The second section, Do Wild Animals Still Exist? showed further how we (man) have continued to abuse our world and the direct affect that it has on many of the creatures of the earth. Some of these consequences are related to unintentional causes such as the harvesting of the trees or other natural resources. But many of them are a result of direct slaughter of animals in order steal their lands or food supply or to harvest and profit from their skins or other body parts. And to me this again is just sickening, I have always loved animals and loved seeing them in nature, so to see some of these truths in such a straightforward presentation was saddening but also hopeful as the film showed many of the great people whose efforts have helped to save and rescue many of these creatures. I also felt inspiration to step up and try to do my part in not only reducing my carbon footstep but in reaching out to do more.
The 1080i video presentation is absolutely superb, as the title Earth From Above may indicate many of the shots in this show are shot from up above from the perspective of a helicopter. Unlike the previous Millcreek documentaries I have reviewed I did not see any shakiness or jittering of the film. And the colors are very bright and vibrant throughout; the black levels are very consistent allowing the environments to truly come to life on screen. The transition from the scenes shot from up above to the ones down on ground were very smooth and logical.
The audio presentation was only a 2.0 Dolby Digital Track but again like I mentioned on my previous Millcreek documentary reviews a 2.0 track works and sounds pretty good for such a presentation, but on the previous two I had mentioned that audio was a bit distorted by the environment and that the narrating voice often sounded booming. That's not at all the case with Earth From Above as the audio is very clear throughout and all of the speaking was very clear and consistent. My only complaint on the audio would be the lack of an English translation for everyone besides the narrator/host but overall this was not too bad.
There are no bonus features included but with the four included episodes providing over 3 hours of material with a retail price under $10 I would not expect much more.
When I first received this I kind of put off watching it when I saw from the logo on the cover that it was over 3 hours long. Once I finally put it in, my wife and I both became glued to the show and watched all three hours in one sitting. As I mentioned before it was really an eye opening experience to see how much our choices can really affect the world around us, and while I thought it was very educating there are some scenes that are a bit graphic and may turn your young kids into vegetarians, so you may want to watch it first before sharing it with them.

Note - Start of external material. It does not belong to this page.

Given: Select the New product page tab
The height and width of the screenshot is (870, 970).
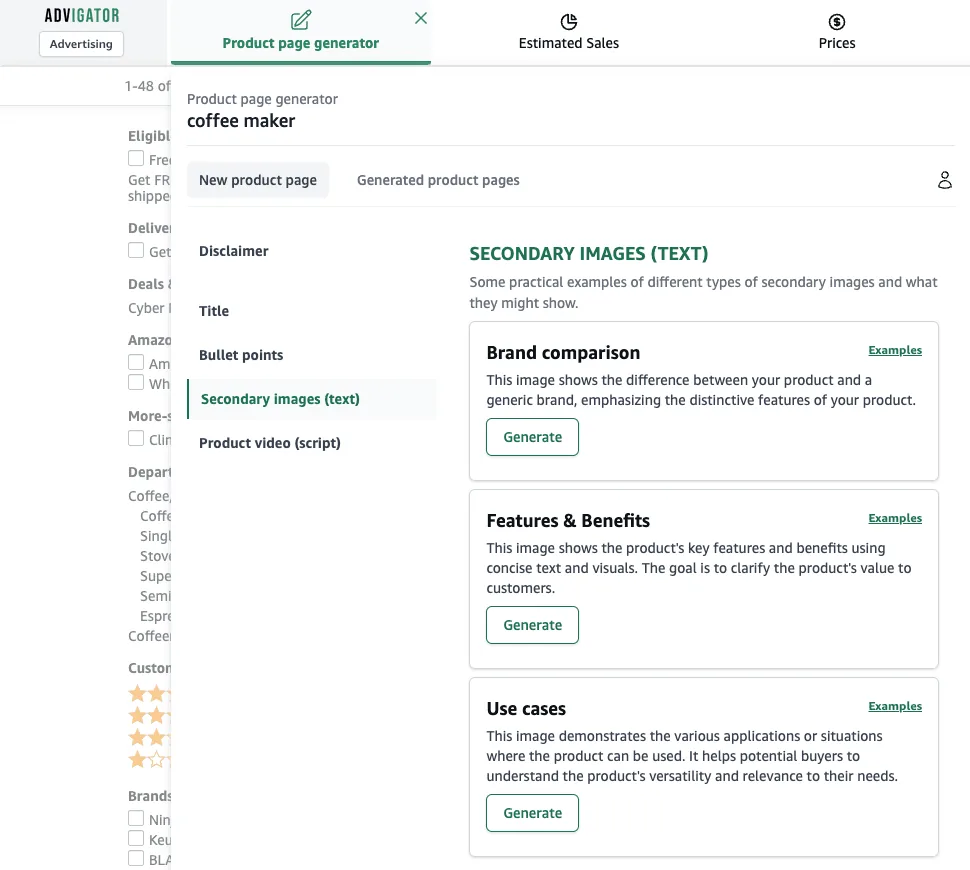Looking at the screenshot, I should click(258, 180).
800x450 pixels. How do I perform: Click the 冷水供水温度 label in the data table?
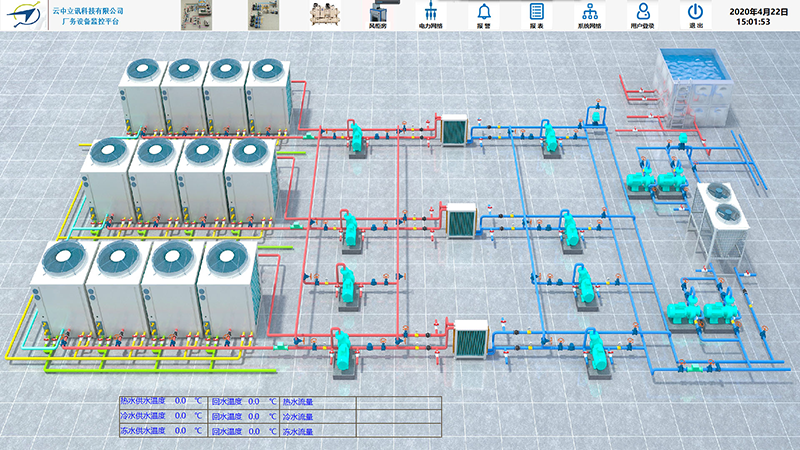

Overall I think it's something that could be educational and fun to watch for the whole family, if your kids are a bit older. I really appreciated the fact that it made you think about the choices you make, as often we don’t think of or accept responsibility for our descions. I was also inspired by the choices of the many wonderful people they interviewed who have stepped up to try and make a difference. Unfortunately there are no extras so my overall score really drops because of this.